El enigmático individuo guardó silencio al recibir la respuesta, causando que al cerrar los ojos la habitación temblara por menos de un segundo, probablemente a causa de que los hechizos protectores se vieran influenciados por la magnitud de poder que había desprendido el hombre.

—Increíble —dijo al volver sus ojos a la luz—. ¿Cuál es tu nombre, Señor Rey? —Se volvió a Katran, y, aunque se notaba la deferencia que tenía por el título, no era lo mismo para la persona que lo poseía.

—Katran Lavis Bricgo —respondió, forzando la calma en su tono inquieto.

—Te recuerdo —dijo, y cuando el recuerdo del niño cubierto de mocos pegado a la teta de su madre apareció, también lo hizo la sonrisa—, Señor Rey. Pero eso es pasado, y los años venideros son los importantes. Te haré saber lo mismo que le hice saber a tu padre, y la mayoría de las generaciones que se han sentado en el mismo tronó —Se giró para observar a los presentes, que seguían tan quietos como silenciosos—. Pero es conocimiento que solo puedo y voy a decirle al rey.

—Retírense —ordenó Katran.

La Distinguida le ofreció una última mirada a su monarca, instándole a retractarse de su idea, y de lo que podría considerarse como el principio de la caída de su reino, y una de las cartas de supervivencia de la humanidad. Luego observó al llamado Alto, le asintió, e hizo un sello de dedos, él sonrió con sorna, siendo eso su única respuesta.

Al ver despejada la habitación, el Alto cubrió en su totalidad la sala de hechizos, bastándole dos segundos para culminar con la tarea.

—Nunca se sabe quién puede estar escuchando —dijo, aunque había sido más un espectáculo, ya que había destruido toda intención mágica extranjera en la ciudad tan pronto como apareció—. Lo que te diré puede o no ser importante, pero quiero que sepas que, aunque respeto y obedezco los mandatos de los dioses, no soy tu subordinado, ¿entendido?

Katran asintió, parecía un niño asustado al lado de tan temible bestia, en su vida había estado tan nervioso, y no sabía cuál era la razón que la causaba.

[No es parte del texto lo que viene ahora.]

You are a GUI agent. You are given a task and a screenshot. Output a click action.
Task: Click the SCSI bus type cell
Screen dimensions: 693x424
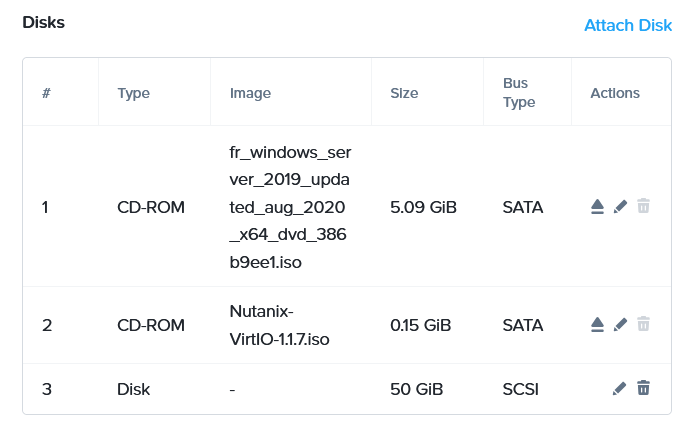pyautogui.click(x=520, y=388)
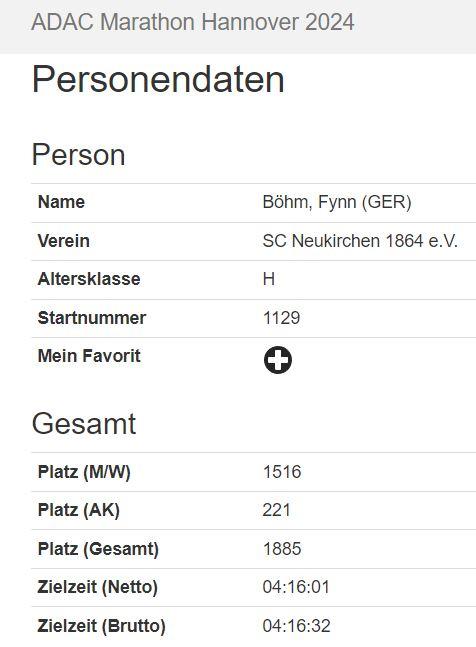The image size is (476, 647).
Task: Click the Person section heading
Action: [78, 155]
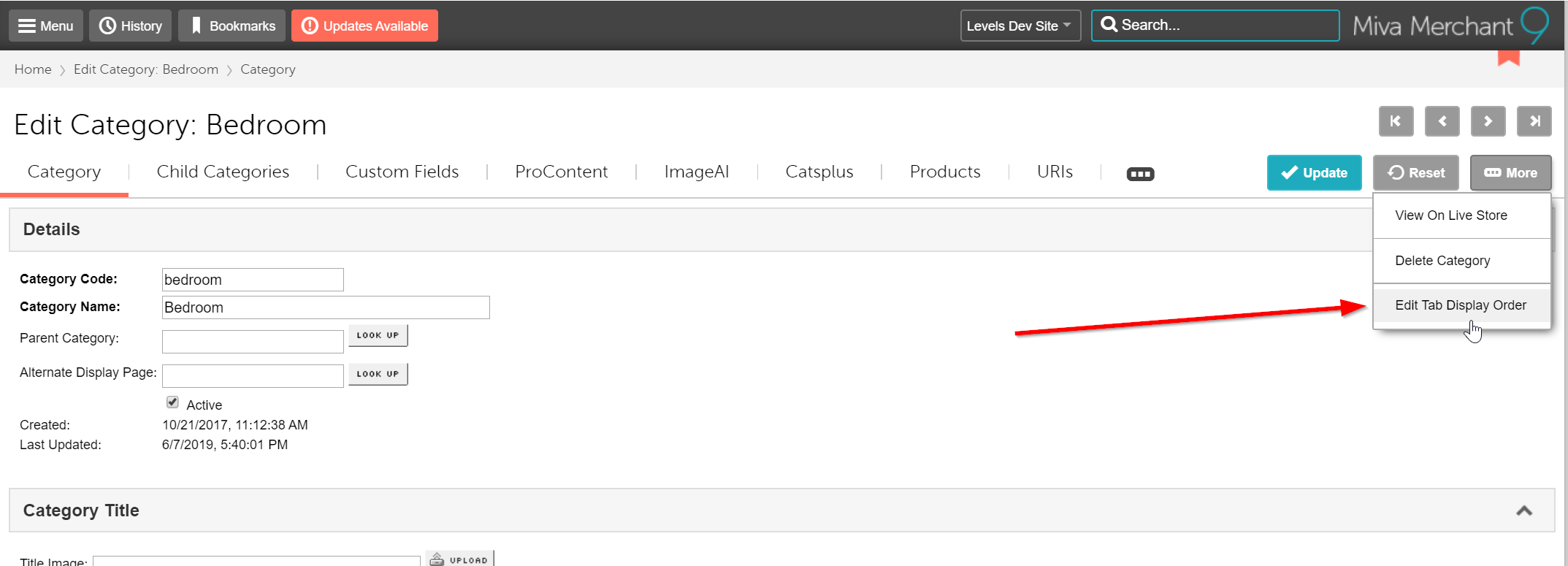Click the Category Name input field

click(326, 307)
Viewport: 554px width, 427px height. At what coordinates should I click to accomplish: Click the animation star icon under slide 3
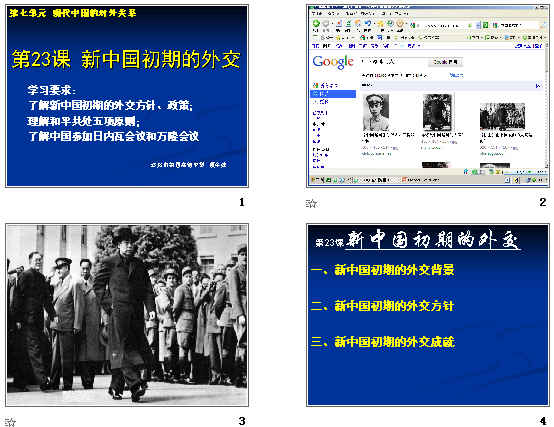tap(11, 422)
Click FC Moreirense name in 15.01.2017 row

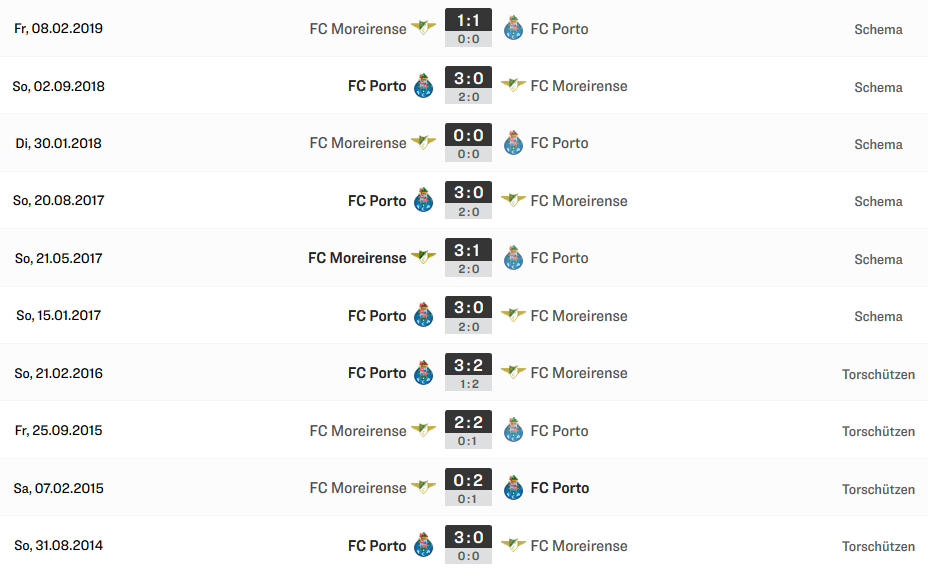click(x=579, y=316)
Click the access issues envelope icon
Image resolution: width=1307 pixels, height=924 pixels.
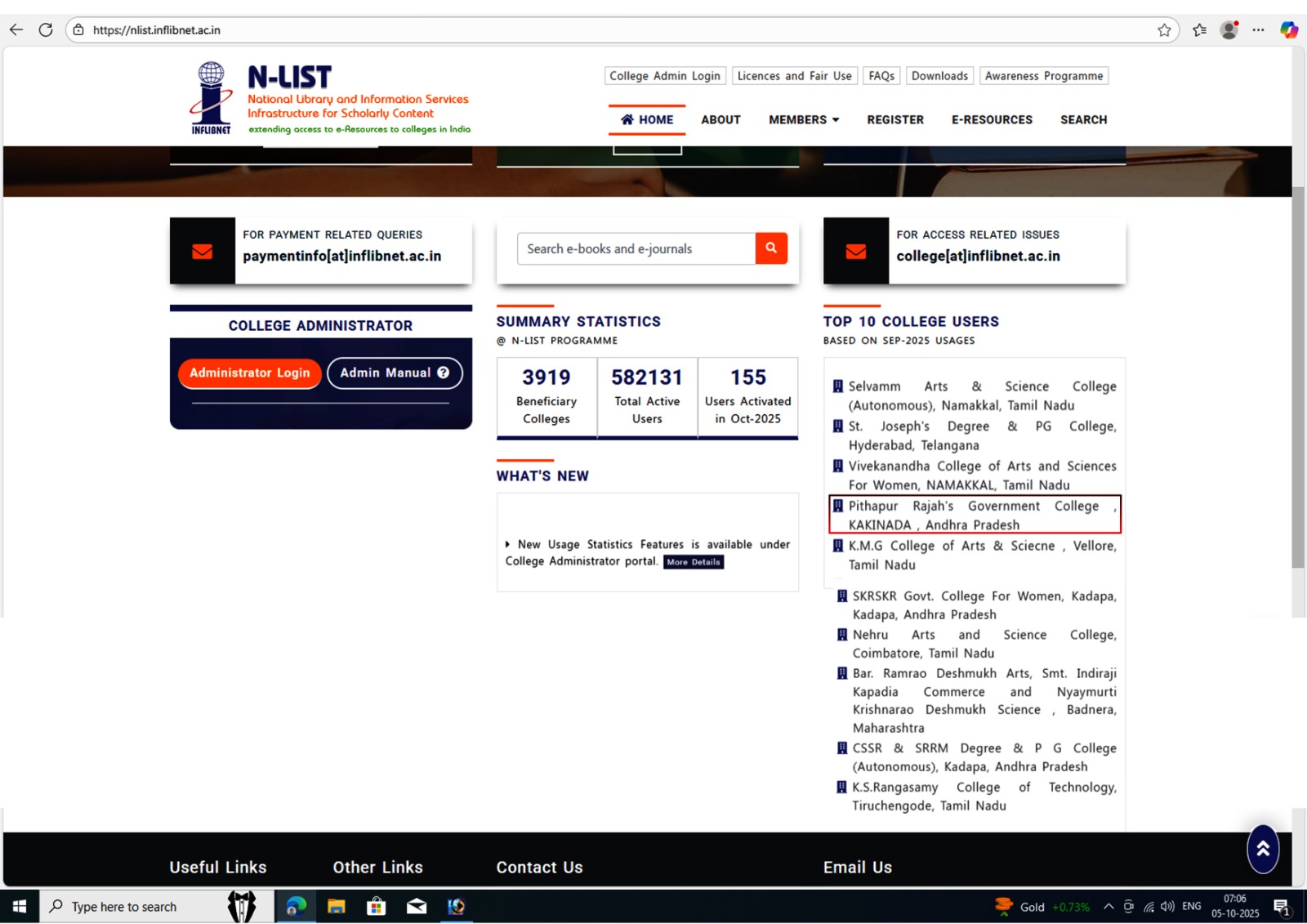pyautogui.click(x=855, y=252)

—Mi nombre ha sido olvidado por el tiempo, y mi título ya no se obsequia, me nombran Alto, y puedes hacer uso de ese apodo para dirigirte a mí. No soy un instrumento de disuasión, no me importan tus tramas o intrigas, ni tus enemigos imaginarios. Pero, aun con todo eso, soy el guardián de este reino, me presentaré cuando se requiera, o cuando sea llamado de urgencia, como en esta ocasión. Te repito, no soy tu subordinado, pero puedo escuchar tus peticiones.

Katran sintió como si el hombre ya supiera lo que iba a pedirle, se sentía desnudo ante aquellos ojos cafés, tan penetrantes e imponentes, similares a una montaña.

—No sé quién sea el niño —continuó el Alto al notar el silencio. En su momento de contemplación había barrido la totalidad de la ciudad, se había hecho con la historia de lo ocurrido gracias a sus misteriosas habilidades, mismas que ocupó para desvelar los anhelos en el corazón del joven rey—, pero sé que deseas su poder —Su mirada se tornó todavía más intensa—, ¿quieres que lo traiga ante ti?

—Estaría muy agradecido, Señor Alto.

—Solo Alto —compuso.

Katran asintió.

—Será mi dádiva por tu ascensión al trono, Señor Rey. —Simuló una breve reverencia, y cuando Katran se percató de lo sucedido, el enigmático individuo ya había desaparecido.